Donde las dan, las toman. El Ayuntamiento de Madrid ordena, con el voto de la derecha variopinta, retirar el nombre de las calles de Largo Caballero e Indalecio Prieto. Para los tirios se trata de "personajes siniestros de nuestra historia"; para los troyanos, al contrario, de "defensores de la libertad y la democracia". Hombres a fin de cuentas, hijos de su época.
Cuando una ley como la de Memoria Histórica en lugar de restañar viejas heridas ayuda a reabrir las cicatrices, cabe preguntarse si es necesaria o solo enciende afrentas. En el año 82 causó enorme revuelo en Gijón que el Ayuntamiento, con mayoría de izquierda, eliminara a Calvo Sotelo y a Vázquez de Mella del callejero. La avenida de los Héroes del Simancas pasó a denominarse de Pablo Iglesias, que con Carlos Marx y Manuel Llaneza conforman una arteria principal del casco urbano. Imaginen que en las próximas elecciones se produce un vuelco en la representación municipal, y a la derecha, atendiendo los dictados de Talión, le da por rehacer a su gusto el callejero, llevándose por delante de un plumazo a los tres citados junto con Dolores Ibárruri, Rosa Luxemburgo, Julián Besteiro y las Brigadas Internacionales.

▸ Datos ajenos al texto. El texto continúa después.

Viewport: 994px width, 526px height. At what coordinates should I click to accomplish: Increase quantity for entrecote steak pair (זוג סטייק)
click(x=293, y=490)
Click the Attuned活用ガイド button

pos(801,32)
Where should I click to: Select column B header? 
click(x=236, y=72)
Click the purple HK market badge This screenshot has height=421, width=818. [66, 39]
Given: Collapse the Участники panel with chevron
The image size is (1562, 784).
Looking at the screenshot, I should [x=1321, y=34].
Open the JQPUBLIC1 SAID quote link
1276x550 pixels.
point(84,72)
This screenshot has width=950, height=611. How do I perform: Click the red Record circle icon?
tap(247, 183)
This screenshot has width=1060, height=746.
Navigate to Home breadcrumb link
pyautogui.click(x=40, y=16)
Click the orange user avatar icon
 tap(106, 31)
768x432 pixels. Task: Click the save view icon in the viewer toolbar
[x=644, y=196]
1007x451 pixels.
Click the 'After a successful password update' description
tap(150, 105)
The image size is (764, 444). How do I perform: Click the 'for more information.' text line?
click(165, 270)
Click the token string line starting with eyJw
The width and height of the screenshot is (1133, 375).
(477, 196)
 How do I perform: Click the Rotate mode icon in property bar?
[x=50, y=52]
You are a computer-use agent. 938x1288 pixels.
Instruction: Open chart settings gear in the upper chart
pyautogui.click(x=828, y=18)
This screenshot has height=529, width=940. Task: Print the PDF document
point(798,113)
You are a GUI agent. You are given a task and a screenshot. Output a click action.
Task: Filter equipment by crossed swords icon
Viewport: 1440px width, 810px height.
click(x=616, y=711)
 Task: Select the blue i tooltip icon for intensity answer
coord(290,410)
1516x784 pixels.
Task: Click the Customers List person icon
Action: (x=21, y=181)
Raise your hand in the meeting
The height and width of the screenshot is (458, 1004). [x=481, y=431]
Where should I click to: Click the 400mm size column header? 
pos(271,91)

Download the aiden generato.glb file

Y que cuatro años después, un alcalde ateo expulse del nomenclátor a Juan XXIII, San Ignacio, el Sagrado Corazón o Ave María; o un mandatario negacionista de la ciencia eligiera a Miguel Bosé para sustituir en los rótulos a Marie Curie. O, a mayores, que una Corporación asturianista retirara los honores callejeros a Corín Tellado. O dándole la vuelta a la tortilla ideológica, que un regidor enfrentado a la cooficialidad extirpara de las placas a Pachín de Melás.
Lo que vivimos es una prueba más de la odiosa polarización del país, camino de una batalla ideológica plaza por plaza, calle por calle.